13/ Un point clé : pendant des années à venir, les bugs et les attaques d'implémentation (canaux auxiliaires, injection de fautes) représenteront des risques plus importants que les CRQCs. Cela s'applique aux SNARKs, aux schémas d'agrégation de signatures, et même aux signatures elles-mêmes. Investissez dans des audits, du fuzzing et des méthodes formelles.
14/ Les défis particuliers de Bitcoin : une gouvernance lente, pas de migration passive, et un approvisionnement abandonné non trivial à des adresses vulnérables aux quantiques de haute valeur.
15/ Il n'y a pas de solution facile. Bitcoin doit prendre la menace au sérieux — non pas parce que les CRQC arrivent avant 2030, mais parce que s'attaquer à ces problèmes principalement non techniques nécessite des années de coordination.
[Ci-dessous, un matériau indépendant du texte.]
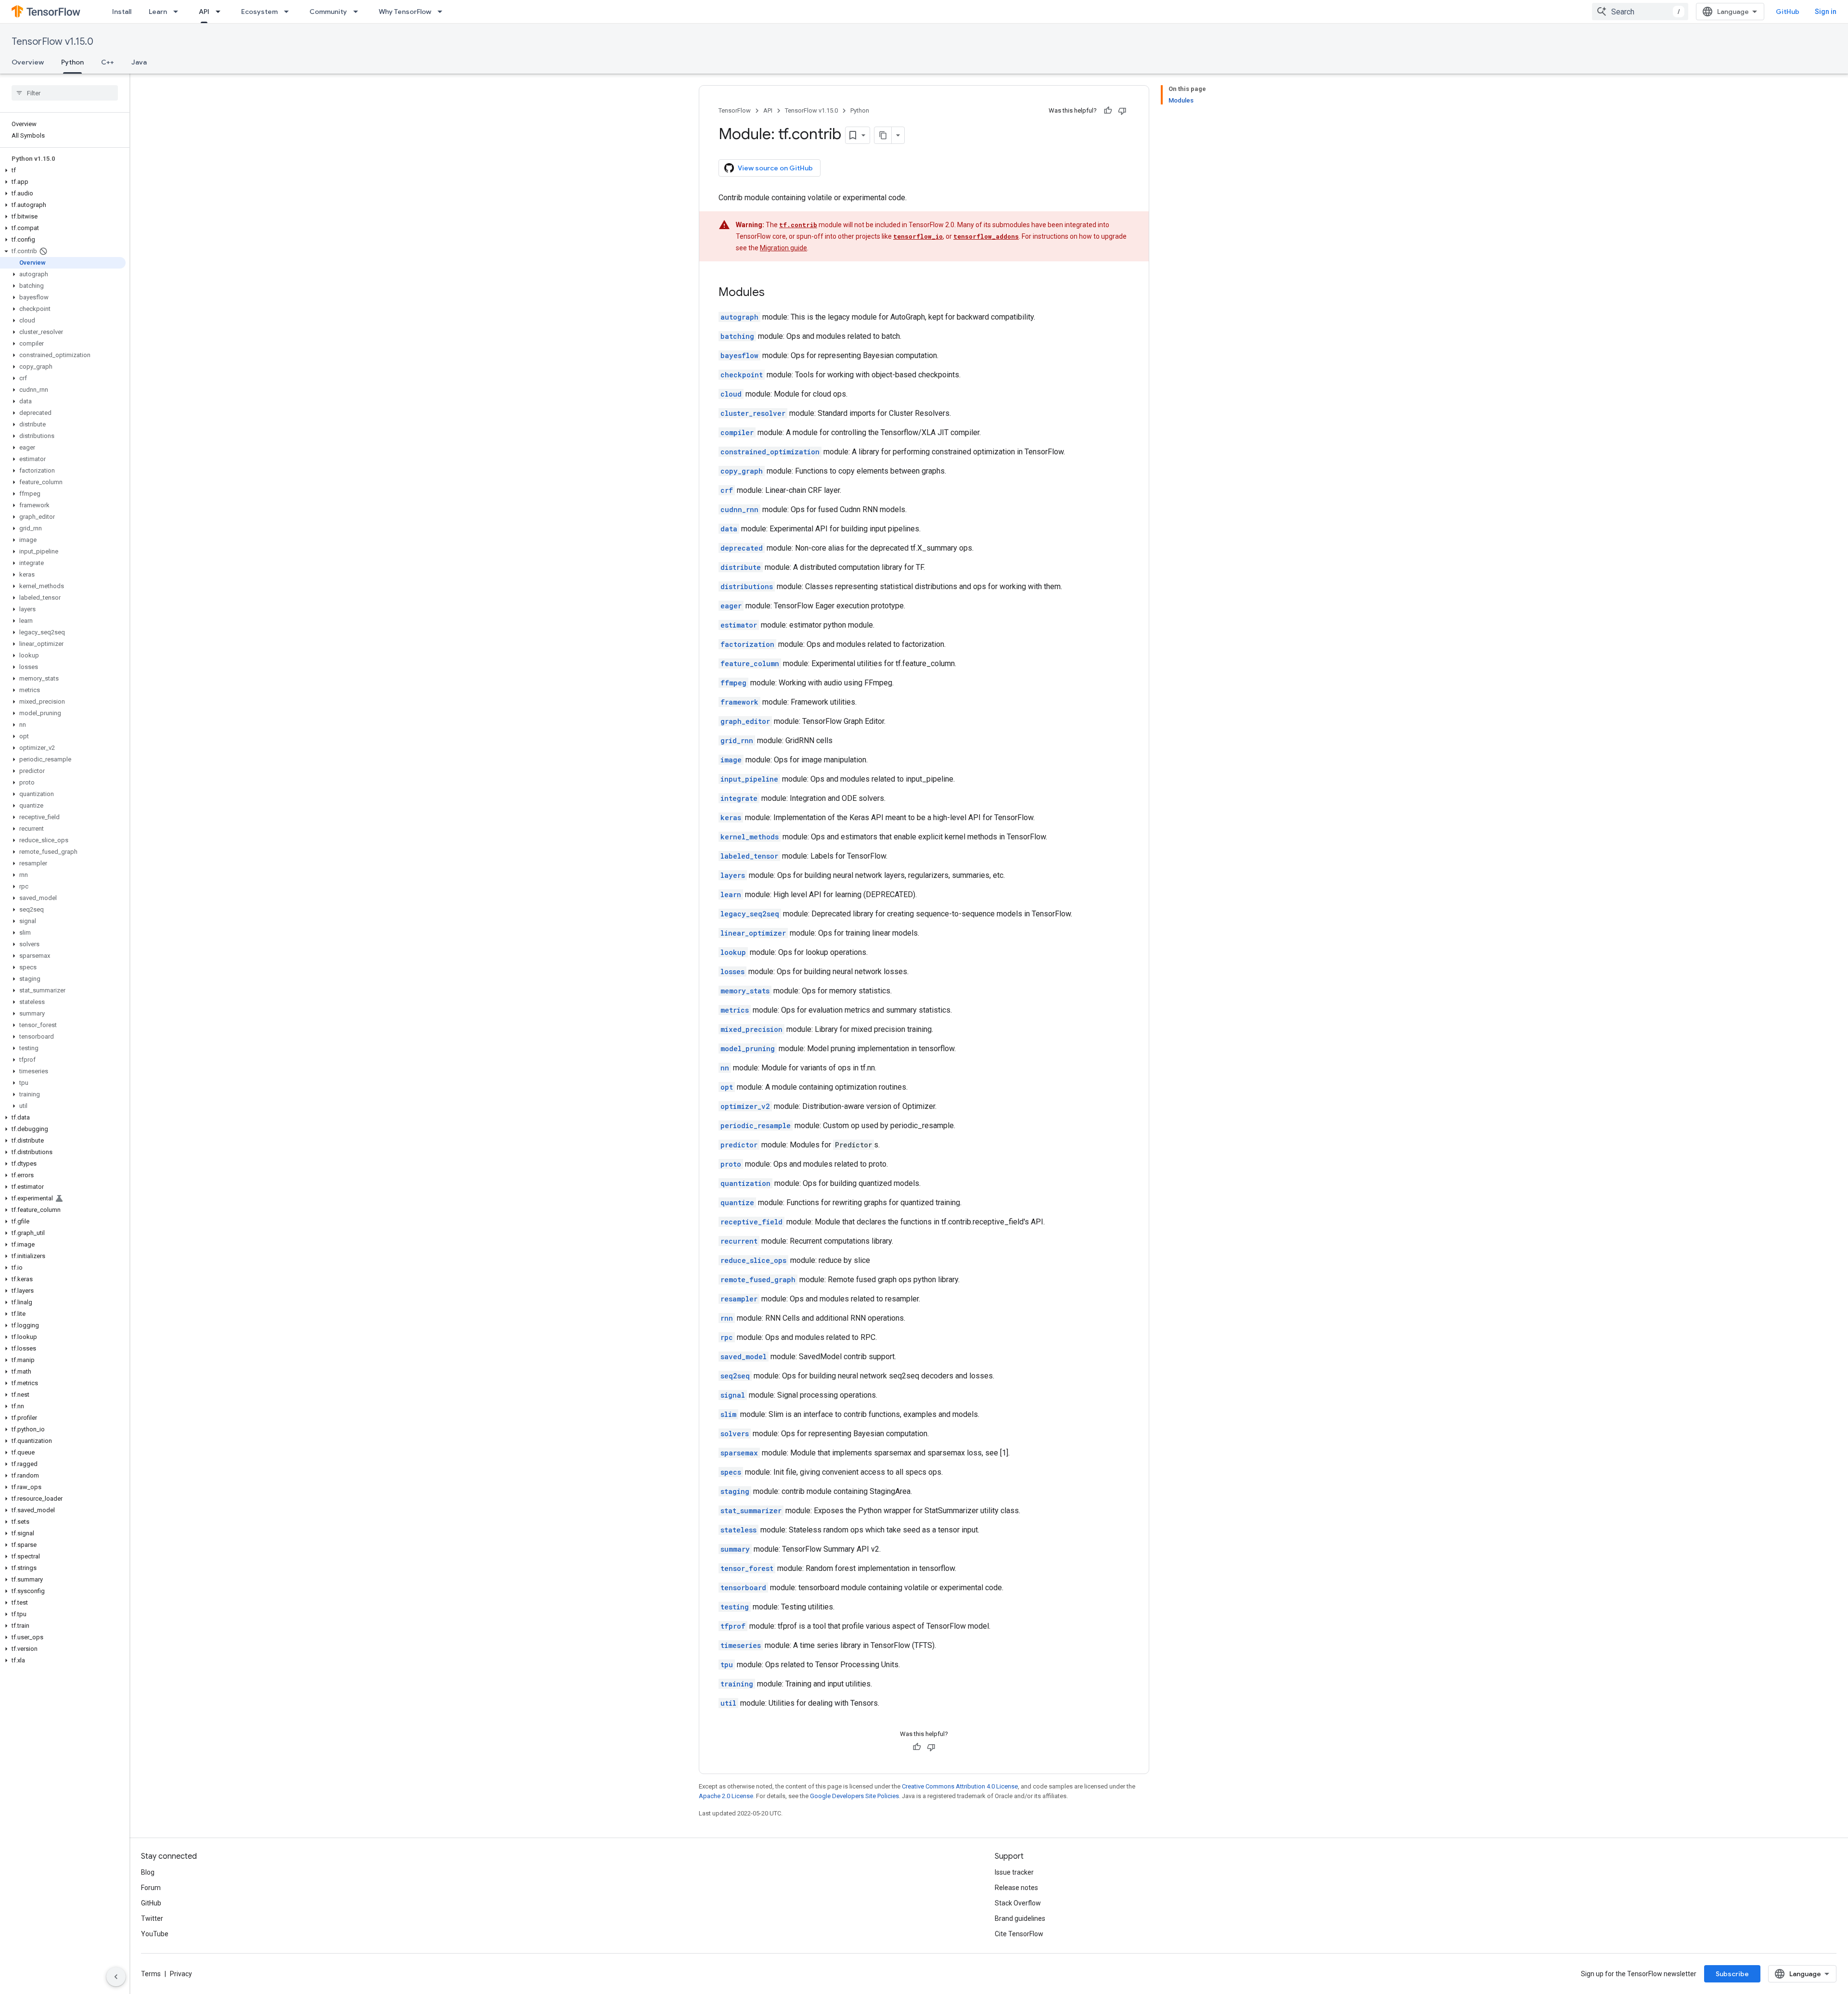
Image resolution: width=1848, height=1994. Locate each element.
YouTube (154, 1934)
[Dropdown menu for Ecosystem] (289, 11)
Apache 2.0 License (726, 1796)
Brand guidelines (1020, 1918)
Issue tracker (1014, 1872)
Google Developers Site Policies (854, 1796)
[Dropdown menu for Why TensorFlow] (442, 11)
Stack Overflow (1018, 1903)
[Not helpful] (1122, 110)
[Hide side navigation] (116, 1976)
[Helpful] (1108, 110)
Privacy (181, 1974)
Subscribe (1732, 1973)
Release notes (1016, 1887)
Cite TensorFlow (1019, 1934)
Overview (28, 62)
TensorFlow (735, 110)
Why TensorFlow (405, 11)
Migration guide (783, 248)
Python (72, 62)
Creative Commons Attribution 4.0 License (960, 1786)
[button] (63, 170)
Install (121, 11)
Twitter (152, 1918)
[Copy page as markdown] (883, 135)
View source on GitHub (775, 168)
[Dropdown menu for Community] (358, 11)
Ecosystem (259, 11)
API (204, 11)
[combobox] (1640, 11)
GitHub (1787, 11)
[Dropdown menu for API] (220, 11)
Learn (158, 11)
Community (328, 11)
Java (139, 62)
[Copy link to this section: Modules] (774, 293)
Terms (151, 1974)
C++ (107, 62)
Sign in (1825, 11)
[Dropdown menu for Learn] (178, 11)
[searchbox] (65, 93)
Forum (151, 1887)
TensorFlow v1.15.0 (52, 42)
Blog (147, 1872)
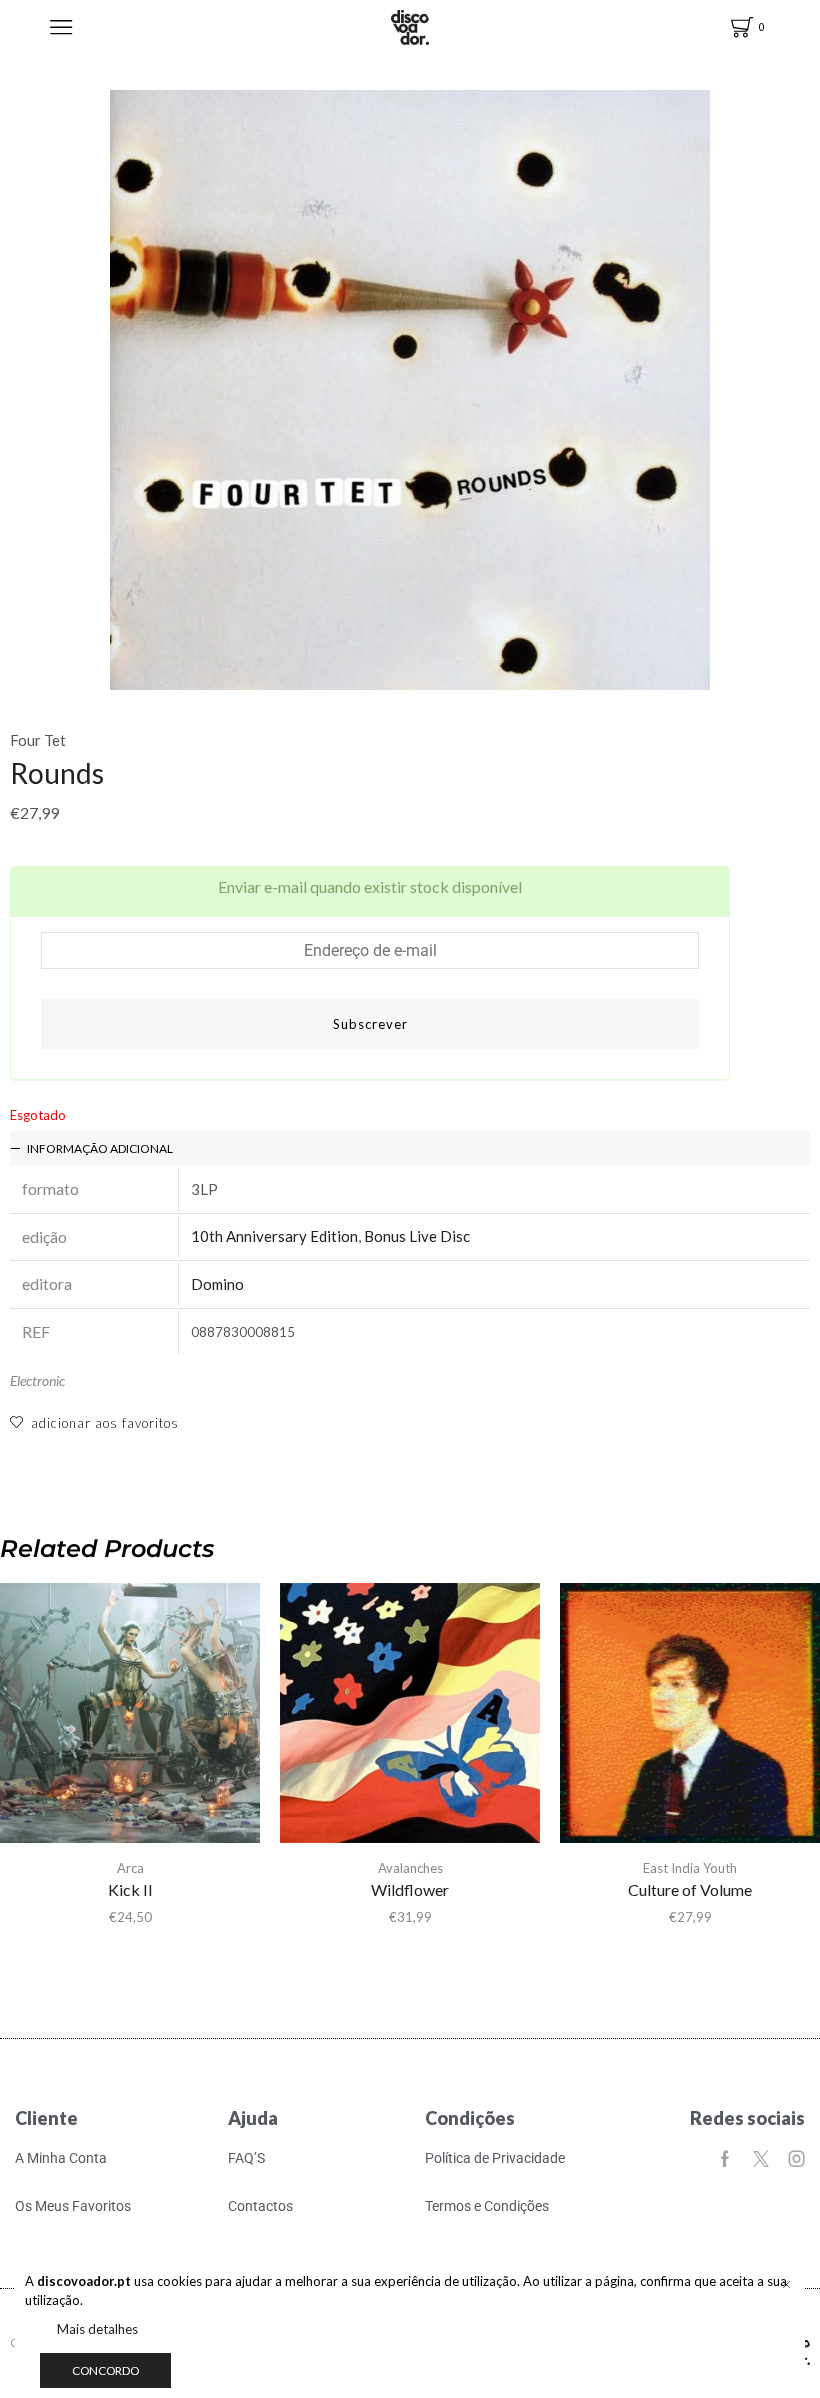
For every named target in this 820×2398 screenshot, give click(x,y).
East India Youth (690, 1868)
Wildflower (410, 1889)
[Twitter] (761, 2159)
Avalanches (410, 1868)
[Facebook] (725, 2159)
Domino (217, 1284)
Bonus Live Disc (417, 1236)
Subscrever (370, 1024)
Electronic (37, 1380)
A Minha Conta (61, 2158)
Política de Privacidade (495, 2158)
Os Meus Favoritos (73, 2206)
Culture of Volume (690, 1889)
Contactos (260, 2206)
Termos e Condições (487, 2206)
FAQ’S (246, 2158)
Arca (130, 1868)
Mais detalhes (97, 2329)
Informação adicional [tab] (100, 1148)
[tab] (410, 1148)
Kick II (130, 1889)
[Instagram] (797, 2159)
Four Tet (38, 740)
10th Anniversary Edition (274, 1236)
16/ Que faire : ✅ Déployez dès maintenant le chiffrement hybride PQ ✅ Utilisez dès maintenant des signatures hybrides basées sur des hachages lorsque la taille est tolérable (mises à jour de firmware/logiciel) ✅ Pour les blockchains : ne vous précipitez pas sur les signatures PQ, mais planifiez des chemins de migration.
17/ Les chaînes de confidentialité qui encryptent les détails des transactions devraient prioriser le chiffrement PQ (ou des conceptions évitant les secrets déchiffrables sur la chaîne) pour réduire le risque HNDL. Les chaînes centrées sur les signatures peuvent introduire progressivement des signatures PQ à mesure que les techniques et les implémentations d'agrégation mûrissent.
18/ Gardez du recul : paradoxalement, des annonces fréquentes de jalons quantiques ≠ proximité avec le CRQC. Elles soulignent combien de ponts restent à franchir.
19/ En résumé : faites correspondre l'urgence aux menaces réelles. Chiffrement : urgent (HNDL). Signatures : délibérées. SNARKs : la propriété ZK reste sécurisée ; la solidité est vulnérable après le CRQC. Et surtout, les bugs restent le plus grand risque à court terme.